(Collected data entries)
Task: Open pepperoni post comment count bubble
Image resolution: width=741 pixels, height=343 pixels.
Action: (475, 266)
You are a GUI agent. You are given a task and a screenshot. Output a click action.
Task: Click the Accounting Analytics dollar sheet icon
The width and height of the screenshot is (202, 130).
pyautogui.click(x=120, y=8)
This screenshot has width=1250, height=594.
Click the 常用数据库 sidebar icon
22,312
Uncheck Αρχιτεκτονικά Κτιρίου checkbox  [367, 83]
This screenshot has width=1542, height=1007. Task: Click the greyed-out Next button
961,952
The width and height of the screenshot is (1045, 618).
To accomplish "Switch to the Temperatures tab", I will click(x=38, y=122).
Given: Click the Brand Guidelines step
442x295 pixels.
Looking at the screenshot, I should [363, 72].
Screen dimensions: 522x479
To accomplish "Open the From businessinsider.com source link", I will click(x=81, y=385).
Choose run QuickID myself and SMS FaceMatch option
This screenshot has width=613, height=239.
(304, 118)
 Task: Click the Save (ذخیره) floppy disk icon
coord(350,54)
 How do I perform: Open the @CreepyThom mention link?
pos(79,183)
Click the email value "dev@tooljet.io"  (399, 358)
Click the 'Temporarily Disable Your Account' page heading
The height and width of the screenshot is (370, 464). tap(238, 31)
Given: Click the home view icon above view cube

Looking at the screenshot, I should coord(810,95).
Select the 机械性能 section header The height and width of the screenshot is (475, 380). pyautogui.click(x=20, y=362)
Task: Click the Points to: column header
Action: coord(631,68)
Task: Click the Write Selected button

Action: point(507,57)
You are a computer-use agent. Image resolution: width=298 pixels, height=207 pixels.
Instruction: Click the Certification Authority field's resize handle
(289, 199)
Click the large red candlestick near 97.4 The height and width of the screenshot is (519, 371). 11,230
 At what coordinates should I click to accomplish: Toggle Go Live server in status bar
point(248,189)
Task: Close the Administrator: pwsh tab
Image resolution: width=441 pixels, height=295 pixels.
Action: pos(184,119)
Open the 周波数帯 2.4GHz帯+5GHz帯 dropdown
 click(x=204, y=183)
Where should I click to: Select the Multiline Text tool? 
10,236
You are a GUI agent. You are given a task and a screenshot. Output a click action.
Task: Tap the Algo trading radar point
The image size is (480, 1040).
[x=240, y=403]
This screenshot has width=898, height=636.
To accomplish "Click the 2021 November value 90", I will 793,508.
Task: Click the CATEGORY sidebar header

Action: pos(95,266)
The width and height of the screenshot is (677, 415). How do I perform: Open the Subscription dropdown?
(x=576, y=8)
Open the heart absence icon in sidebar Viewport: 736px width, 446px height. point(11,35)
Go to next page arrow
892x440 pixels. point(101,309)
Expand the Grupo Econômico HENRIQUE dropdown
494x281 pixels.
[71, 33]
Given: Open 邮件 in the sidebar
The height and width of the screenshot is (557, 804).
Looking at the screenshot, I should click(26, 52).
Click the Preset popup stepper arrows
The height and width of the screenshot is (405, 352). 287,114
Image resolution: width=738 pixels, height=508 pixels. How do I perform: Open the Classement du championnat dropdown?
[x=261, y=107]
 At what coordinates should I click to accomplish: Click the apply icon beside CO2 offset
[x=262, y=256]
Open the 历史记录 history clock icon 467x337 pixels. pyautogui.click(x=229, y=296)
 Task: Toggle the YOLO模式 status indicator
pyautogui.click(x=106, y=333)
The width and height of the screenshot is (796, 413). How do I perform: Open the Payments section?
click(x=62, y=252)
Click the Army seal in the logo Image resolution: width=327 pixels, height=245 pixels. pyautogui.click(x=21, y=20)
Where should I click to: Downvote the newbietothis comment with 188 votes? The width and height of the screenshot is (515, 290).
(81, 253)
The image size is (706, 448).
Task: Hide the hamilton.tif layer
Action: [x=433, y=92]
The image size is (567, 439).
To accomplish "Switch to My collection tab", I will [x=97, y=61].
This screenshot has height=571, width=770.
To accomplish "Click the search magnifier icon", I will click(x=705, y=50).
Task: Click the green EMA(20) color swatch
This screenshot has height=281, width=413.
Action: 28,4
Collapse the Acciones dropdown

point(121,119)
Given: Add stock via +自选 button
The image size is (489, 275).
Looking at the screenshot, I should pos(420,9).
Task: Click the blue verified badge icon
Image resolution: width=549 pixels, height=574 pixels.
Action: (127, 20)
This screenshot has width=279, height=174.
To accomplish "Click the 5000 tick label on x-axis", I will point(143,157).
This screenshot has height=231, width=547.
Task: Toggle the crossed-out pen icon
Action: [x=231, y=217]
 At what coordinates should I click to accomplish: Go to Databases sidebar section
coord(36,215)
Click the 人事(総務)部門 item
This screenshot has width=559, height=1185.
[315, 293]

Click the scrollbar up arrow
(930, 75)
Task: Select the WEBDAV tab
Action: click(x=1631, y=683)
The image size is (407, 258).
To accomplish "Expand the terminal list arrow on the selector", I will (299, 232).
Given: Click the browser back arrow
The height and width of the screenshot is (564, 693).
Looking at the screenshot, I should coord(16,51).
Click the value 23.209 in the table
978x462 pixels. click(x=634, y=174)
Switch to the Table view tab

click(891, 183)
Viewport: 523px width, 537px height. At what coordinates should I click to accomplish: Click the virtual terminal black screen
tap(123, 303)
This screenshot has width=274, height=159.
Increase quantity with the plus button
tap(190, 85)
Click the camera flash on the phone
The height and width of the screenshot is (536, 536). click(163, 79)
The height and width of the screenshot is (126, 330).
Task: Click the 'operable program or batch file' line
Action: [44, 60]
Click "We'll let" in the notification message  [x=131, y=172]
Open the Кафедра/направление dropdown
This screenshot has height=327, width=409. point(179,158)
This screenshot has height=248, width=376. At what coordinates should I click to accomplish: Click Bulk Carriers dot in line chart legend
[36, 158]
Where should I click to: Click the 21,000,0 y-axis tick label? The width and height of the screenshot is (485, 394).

# PROBLEM DETAILS
Considering only lines that contain the word "Expand", say how many there are in the data, with no other text.

# TASK SOLUTION
2